In [7]:
import spacy
import pandas as pd
import json
import re
from spacy import displacy


In [8]:
# Load the pre-trained NER model
nlp = spacy.load("en_core_web_sm")




In [9]:
# Sample text data
texts = [
    """
    TechCorp, a leading tech company based in New York, announced on Monday that CEO Jane Doe plans to introduce a new AI-powered smartphone.
    The device, named 'Nexus X,' will debut in Paris next month. Meanwhile, critics like Dr. Mark Smith argue that the launch could impact environmental policies.
    The company also partnered with HealthOrg, a nonprofit, to promote digital wellness. Apple declined to comment on the news.
    The event will coincide with the Global Tech Summit 2024.
    """,

    """
    Lionel Messi, the Argentine footballer, signed a $20 million contract with Miami FC on July 15, 2023.
    The deal was announced during a press conference at Hard Rock Stadium in Florida.
    Fans from across South America flooded social media to celebrate the move.
    """,

    """
    President John Harper met with German Chancellor Angela Weber in Berlin last Friday to discuss NATO policies.
    The United Nations will host a climate summit in Geneva, Switzerland, in December 2025.
    Critics warn that the new tax law (HB 1420) might face delays in Congress.
    """,

    """
    Marie Curie, born in Warsaw in 1867, discovered radium and won the Nobel Prize in Chemistry in 1911.
    In "The Great Gatsby," Jay Gatsby hosts lavish parties in West Egg, New York, reflecting the excesses of the Jazz Age.
    A recent study in Nature Journal links sleep deprivation to decreased cognitive performance.
    """
]

# Data Preparation

In [10]:
# Preprocessing function
def preprocess_text(text):
    text = text.lower()  # Convert to lowercase
    text = re.sub(r'[^a-zA-Z0-9.,\s]', '', text)  # Remove special characters except common punctuation
    return text

In [11]:
# Apply preprocessing
texts = [preprocess_text(text) for text in texts]


# NER Implementation

In [12]:
# Function to extract named entities
def extract_entities(texts):
    entities_list = []
    for text in texts:
        doc = nlp(text)
        for ent in doc.ents:
            entities_list.append({"Entity": ent.text, "Label": ent.label_})
    return entities_list

In [13]:
# Extract entities
extracted_entities = extract_entities(texts)

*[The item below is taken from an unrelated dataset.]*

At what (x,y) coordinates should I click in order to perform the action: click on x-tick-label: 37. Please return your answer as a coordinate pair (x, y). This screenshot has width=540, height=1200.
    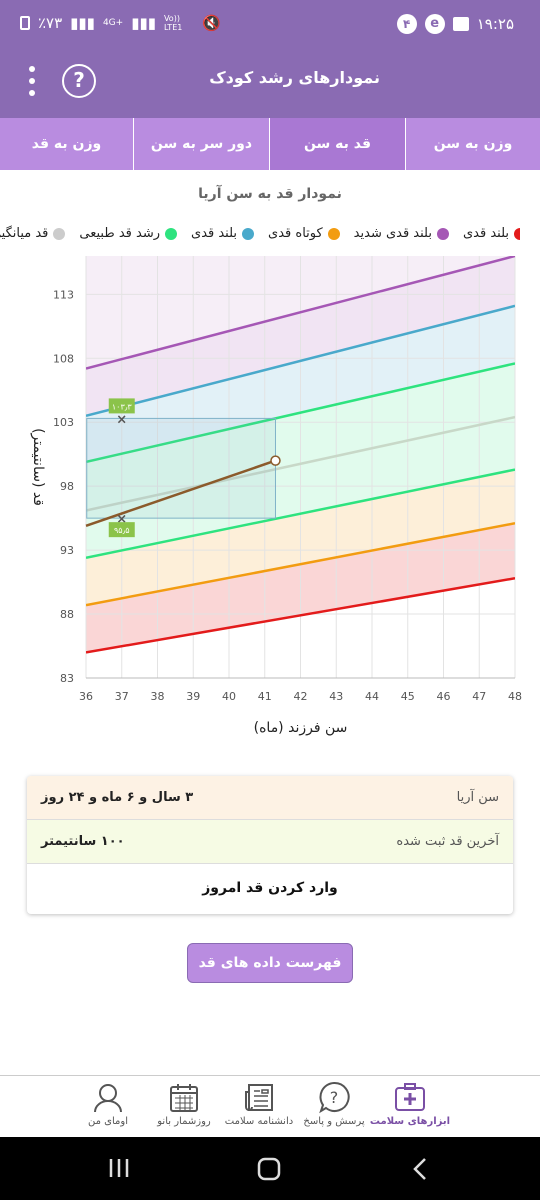
    Looking at the image, I should click on (122, 696).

# Visualization & Evaluation

In [14]:
# Convert to DataFrame
entities_df = pd.DataFrame(extracted_entities)


In [15]:
# Display entities visually for the first sample text
displacy.render(nlp(texts[0]), style="ent", jupyter=True)

# NER Output

In [16]:
# Save to CSV
entities_df.to_csv("ner_output.csv", index=False)

# Save to JSON
with open("ner_output.json", "w") as json_file:
    json.dump(extracted_entities, json_file, indent=4)

In [19]:
# Save annotated text as an HTML file
html_file = "annotated_sample_text.html"

# Render the visualization to a string
html_output = displacy.render(nlp(texts[0]), style="ent", page=True, jupyter=False)

# Write the HTML output to a file
with open(html_file, "w") as file:
    file.write(html_output)

print(f"Annotated sample text saved as {html_file}")


Annotated sample text saved as annotated_sample_text.html